Now, why does this matter and how does this relate to our main topic? To answer this more directly, I'll bring up another place where Jesus talks about man's woes and misfortune. In Luke 4:24-27 Jesus says:

And he said, “Truly, I say to you, no prophet is acceptable in his hometown. But in truth, I tell you, there were many widows in Israel in the days of Elijah, when the heavens were shut up three years and six months, and a great famine came over all the land, and Elijah was sent to none of them but only to Zarephath, in the land of Sidon, to a woman who was a widow. And there were many lepers in Israel in the time of the prophet Elisha, and none of them was cleansed, but only Naaman the Syrian.” (NIV)
Luke doesn't fully give us the reason Jesus said this. He only mentions that people marvelled at him and wondered, "Is this not Joseph's son?" (v.22). In Matthew and Mark, the people take offense at Jesus due to his origins:
and coming to his hometown he taught them in their synagogue, so that they were astonished, and said, “Where did this man get this wisdom and these mighty works? Is not this the carpenter's son? Is not his mother called Mary? And are not his brothers James and Joseph and Simon and Judas? And are not all his sisters with us? Where then did this man get all these things?” And they took offense at him. But Jesus said to them, “A prophet is not without honor except in his hometown and in his own household.” And he did not do many mighty works there, because of their unbelief. (Matthew 13:54-58, NIV)
As Adam Clarke explains (commentary on Matthew 13:54-58):

They were astonished - It appears, hence, that our blessed Lord had lived in obscurity all the time above specified; for his countrymen appear not to have heard his doctrines, nor seen his miracles, until now. It is a melancholy truth, that those who should know Christ best are often the most ignorant of himself, the doctrines of his word, and the operations of his Spirit.
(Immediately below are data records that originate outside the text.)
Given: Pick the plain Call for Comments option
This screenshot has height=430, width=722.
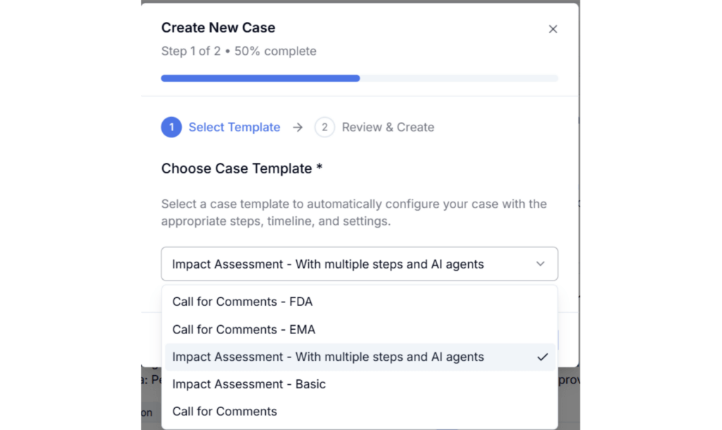Looking at the screenshot, I should [x=360, y=411].
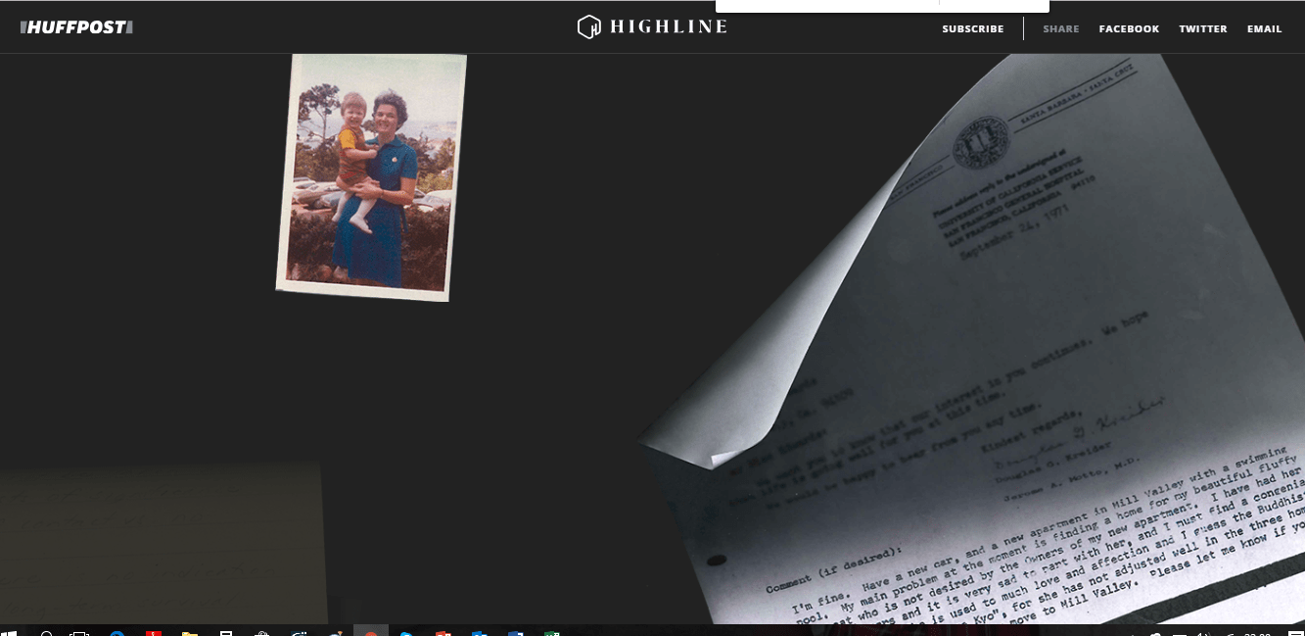The width and height of the screenshot is (1305, 636).
Task: Click the HIGHLINE wordmark text
Action: coord(668,27)
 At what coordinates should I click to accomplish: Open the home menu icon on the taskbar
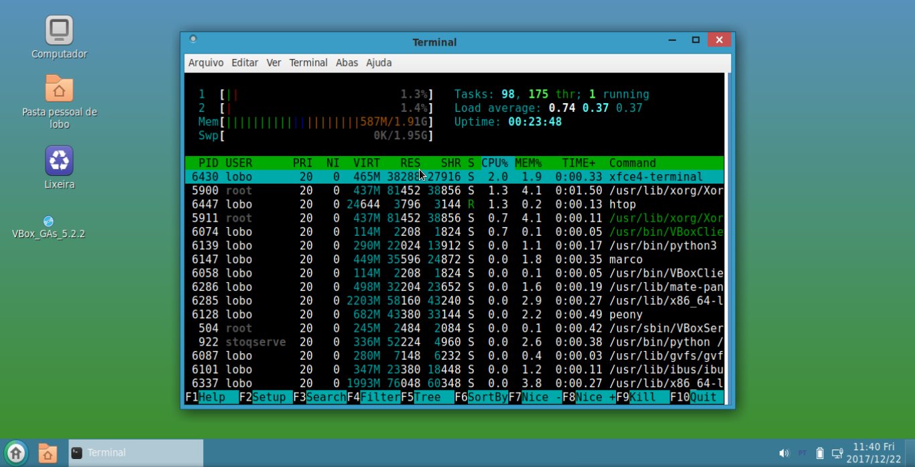(15, 452)
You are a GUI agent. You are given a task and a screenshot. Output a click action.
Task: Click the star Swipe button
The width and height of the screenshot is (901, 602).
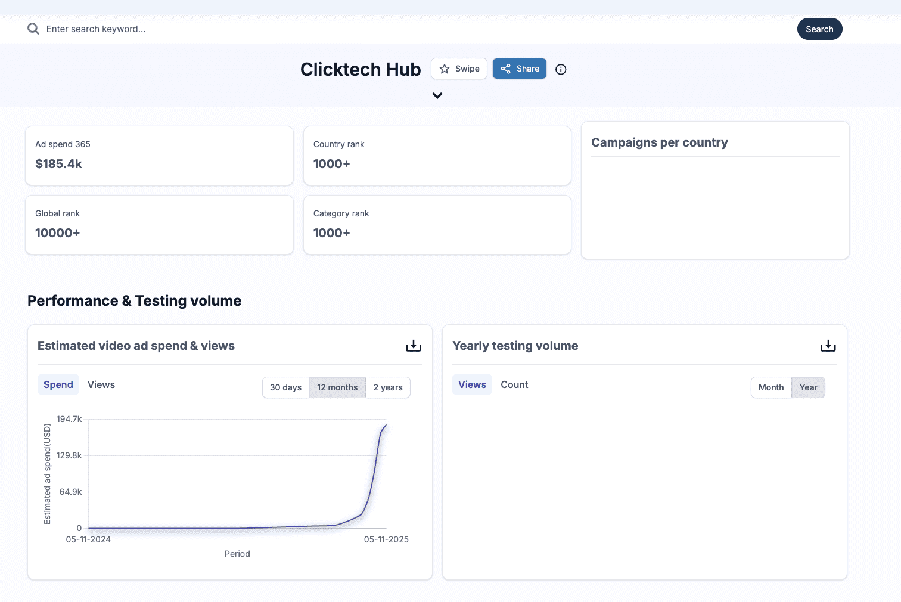459,69
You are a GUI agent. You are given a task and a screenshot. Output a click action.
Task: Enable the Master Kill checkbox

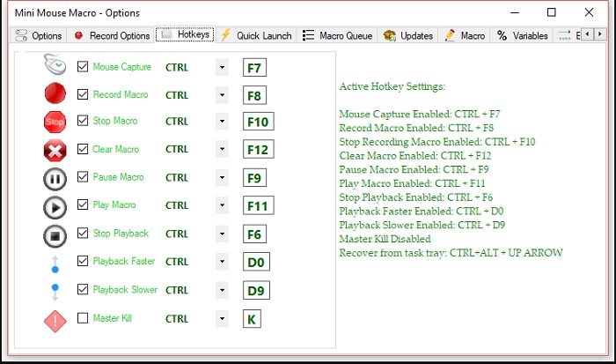[83, 318]
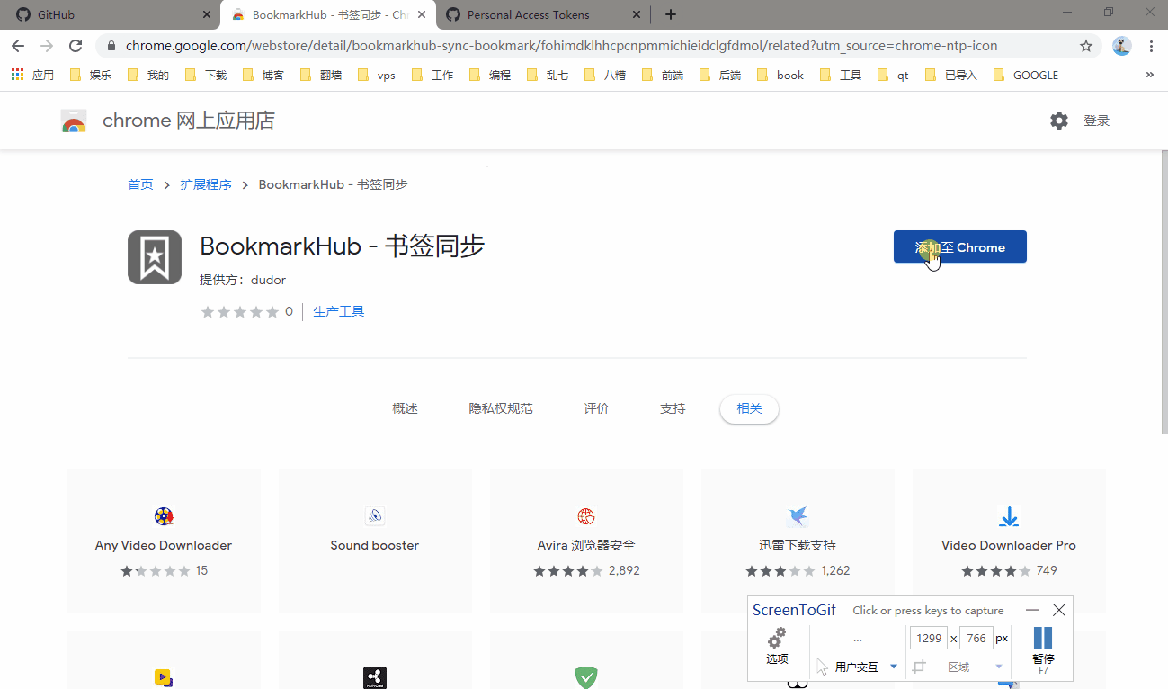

Is not his mother - Mary, and his brethren, James, etc. - This insulting question seems to intimate that our Lord's family was a very obscure one; and that they were of small repute among their neighbors, except for their piety.

And they were offended in him - They took offense at him, eskandalizonto en auto, making the meanness of his family the reason why they would not receive him as a prophet, though they were astonished at his wisdom, and at his miracles, Matthew 13:54. So their pride and their envy were the causes of their destruction.

A prophet is not without honor - This seems to have been a proverbial mode of speech, generally true, but not without some exceptions. The apparent meanness of our Lord was one pretense why they rejected him; and yet, God manifested in the flesh, humbling himself to the condition of a servant, and to the death of the cross, is the only foundation for the salvation of a lost world. Perhaps our Lord means, by prophet, in this place, himself alone, as if he had said, My ministry is more generally reputed, and my doctrine better received, in any other part of the land than in my own country, among my own relatives; because, knowing the obscurity of my birth, they can scarcely suppose that I have these things from heaven.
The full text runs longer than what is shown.